Echo de la matinée du 20 octobre 2018-A quoi ça tient?

  • Echo de la matinée du 20 octobre 2018-A quoi ça tient?
    Echo de la matinée du 20 octobre 2018-A quoi ça tient?
  • Cette matinée à Annecy inscrite dans la préparation des journées de l’École nous a amené à questionner la place de la jouissance et de l'amour dans l'expérience du mariage.

     

    Notre titre « A quoi ça tient ? » nous a guidé à partir de l'histoire d'Adèle contée par Maï Linh Masset à travers l'expérience ravageante qu vit ce personnage créé par Leïla Slimani dans son roman « dans le jardin de l'ogre ».

    Adèle dévorée par une frénésie sexuelle indicible se livre d'homme en homme à la crudité d'une jouissance qui saisit son corps et la dévaste la laissant sans armes face à un désir insatiable. Si elle a espéré à travers le mariage de pouvoir domestiquer cette jouissance, elle se retrouve soumise à l'impossible d'une pacification par le semblant du mariage. Il n'est pas là question d'amour mais de jouissance qui laisse le sujet seul livré au corps lui-même.

    Maï Linh Masset nous a fait percevoir combien le non rapport sexuel ne permet pas au parlêtre de se soutenir seulement de l’institution du mariage, il y faut quelque chose de plus, quelque chose qu' Adèle n'arrive pas à situer et à trouver chez l’Autre que son mari Richard n'arrive pas à incarner pour elle, elle reste prise par la jouissance Une du corps, la jouissance hors signification phallique.

     

    « A quoi ça tient ? » chez Julien et Clémence. A travers le film de Pierre Granier Deferre « le chat » Christine Marcepoil nous a invité à suivre ce couple dans son impossibilité à se séparer.
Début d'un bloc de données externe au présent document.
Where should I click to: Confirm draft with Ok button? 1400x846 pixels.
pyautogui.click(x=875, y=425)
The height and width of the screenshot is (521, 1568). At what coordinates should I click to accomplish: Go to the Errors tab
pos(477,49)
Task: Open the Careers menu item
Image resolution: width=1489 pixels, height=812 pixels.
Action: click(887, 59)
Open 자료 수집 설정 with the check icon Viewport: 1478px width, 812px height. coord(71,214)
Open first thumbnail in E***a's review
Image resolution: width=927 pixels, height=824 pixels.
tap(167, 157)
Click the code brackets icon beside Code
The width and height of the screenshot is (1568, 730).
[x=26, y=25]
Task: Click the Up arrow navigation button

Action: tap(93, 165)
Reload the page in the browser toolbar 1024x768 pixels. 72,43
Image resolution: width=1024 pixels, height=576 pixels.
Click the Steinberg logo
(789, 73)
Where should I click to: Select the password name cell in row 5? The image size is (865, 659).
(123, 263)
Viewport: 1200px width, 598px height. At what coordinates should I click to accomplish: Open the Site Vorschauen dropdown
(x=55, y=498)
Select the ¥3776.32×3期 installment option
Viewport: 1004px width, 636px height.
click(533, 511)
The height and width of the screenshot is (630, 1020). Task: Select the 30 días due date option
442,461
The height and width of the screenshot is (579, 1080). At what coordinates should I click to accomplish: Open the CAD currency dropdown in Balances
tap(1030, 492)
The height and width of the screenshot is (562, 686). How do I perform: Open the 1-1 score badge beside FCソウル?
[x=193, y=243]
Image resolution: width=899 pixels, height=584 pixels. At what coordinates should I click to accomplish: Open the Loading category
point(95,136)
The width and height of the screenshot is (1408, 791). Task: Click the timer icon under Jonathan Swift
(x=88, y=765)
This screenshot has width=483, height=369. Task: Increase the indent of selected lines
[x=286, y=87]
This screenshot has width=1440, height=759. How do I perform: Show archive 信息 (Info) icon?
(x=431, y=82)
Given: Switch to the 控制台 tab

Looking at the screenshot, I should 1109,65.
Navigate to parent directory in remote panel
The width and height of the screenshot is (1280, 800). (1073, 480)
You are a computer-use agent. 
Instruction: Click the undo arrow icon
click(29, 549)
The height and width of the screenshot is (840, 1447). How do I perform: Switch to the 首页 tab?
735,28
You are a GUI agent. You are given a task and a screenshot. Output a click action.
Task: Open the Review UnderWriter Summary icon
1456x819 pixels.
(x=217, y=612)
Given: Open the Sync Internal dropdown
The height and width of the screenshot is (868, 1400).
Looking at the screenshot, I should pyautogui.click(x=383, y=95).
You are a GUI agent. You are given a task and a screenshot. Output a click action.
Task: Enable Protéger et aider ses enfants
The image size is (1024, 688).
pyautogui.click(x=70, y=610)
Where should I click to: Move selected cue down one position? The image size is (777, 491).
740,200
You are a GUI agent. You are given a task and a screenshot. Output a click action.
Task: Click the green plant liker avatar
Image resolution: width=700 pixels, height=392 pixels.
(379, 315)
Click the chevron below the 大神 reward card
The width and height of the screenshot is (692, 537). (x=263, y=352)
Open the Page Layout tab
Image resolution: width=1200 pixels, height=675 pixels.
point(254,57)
Ils marchent dans la rue l'un derrière l'autre, mangent dans leur maison l'un après l'autre, se côtoient sans un mot mais s'ils se voient, s'observent, ils ne se regardent plus.

    L'amour a déserté ce couple mais ils restent tout de même ensemble, il n'y a plus de paroles, que des bouts de papier griffonnés puis lancés par Julien qui montrent un lien qui ne se vit plus animé par le désir mais par une volonté aveugle de jouir de l'absence de parole du côté de Julien et l'espoir de Clémence à pouvoir comprendre ce que lui reproche son mari.

    Christine Marcepoil nous a emmené du côté de la fin de l'amour, du mariage vidée de sa signification phallique de promesse de rencontre des corps à travers l'amour. Ils ne se regardent plus, ne s'aiment plus mais vivent sous le même toit jusqu'au bout de l’expérience de leur déréliction.

     

    Laurent Dupont a accompagné cette matinée de ses commentaires. Il nous a rappelé que la fiction littéraire ou cinématographique comme tout art « interpelle comme dans un miroir ce qui intéresse la psychanalyse ». Il a salué le travail de Maï Linh Masset et Christine Marcepoil qui n'ont pas chercher à faire la clinique des personnages mais de s'interroger à travers ses œuvres des places de la jouissance et de la demande d'amour dans le mariage confronté au non rapport sexuel.

    Dans son exposé intitulé « avec quoi nous marions nous ? » Laurent Dupont nous a invité à le suivre dans une réflexion autour de la persistance de la pratique du mariage voire de sa généralisation (le mariage pour tous) alors que de plus en plus la sexualité est déconnectée du mariage. De l'intervention de Laurent Dupont se dégage la proposition que ce qui pousse les parlêtres à se marier, se noue autour du fantasme et de l'absence du rapport sexuel, habillés de l'amour : «Si ce qui nous séduit chez l'autre c'est un bout méconnu de nous-mêmes que nous trouvons en l'autre (à partir du fantasme), tout le reste est affaire de parole car la demande radicale de l'amour c'est : parle moi ! »

    Il situe de là la place spécifique de l'amour de transfert dans l'analyse, où l'analyste est là pour soutenir l'acte de parole. Le défaut de signification que l'analysant rencontre dans sa vie entraîne la demande de sens auprès de l'analyste mais celui-ci ne répond que de soutenir la parole dans la recherche du sens mais pas par la réponse de sens.

    Si l’analyste ne parle pas ou peu c'est pour permettre qu’un dire vienne à résonner comme événement de dire avec un événement de corps.

    Laurent Dupont nous a convolé en justes noces au bien dire car si « à la naissance le sujet est pur sujet de la jouissance, c'est la morsure du signifiant qui anime le vivant, la parole ».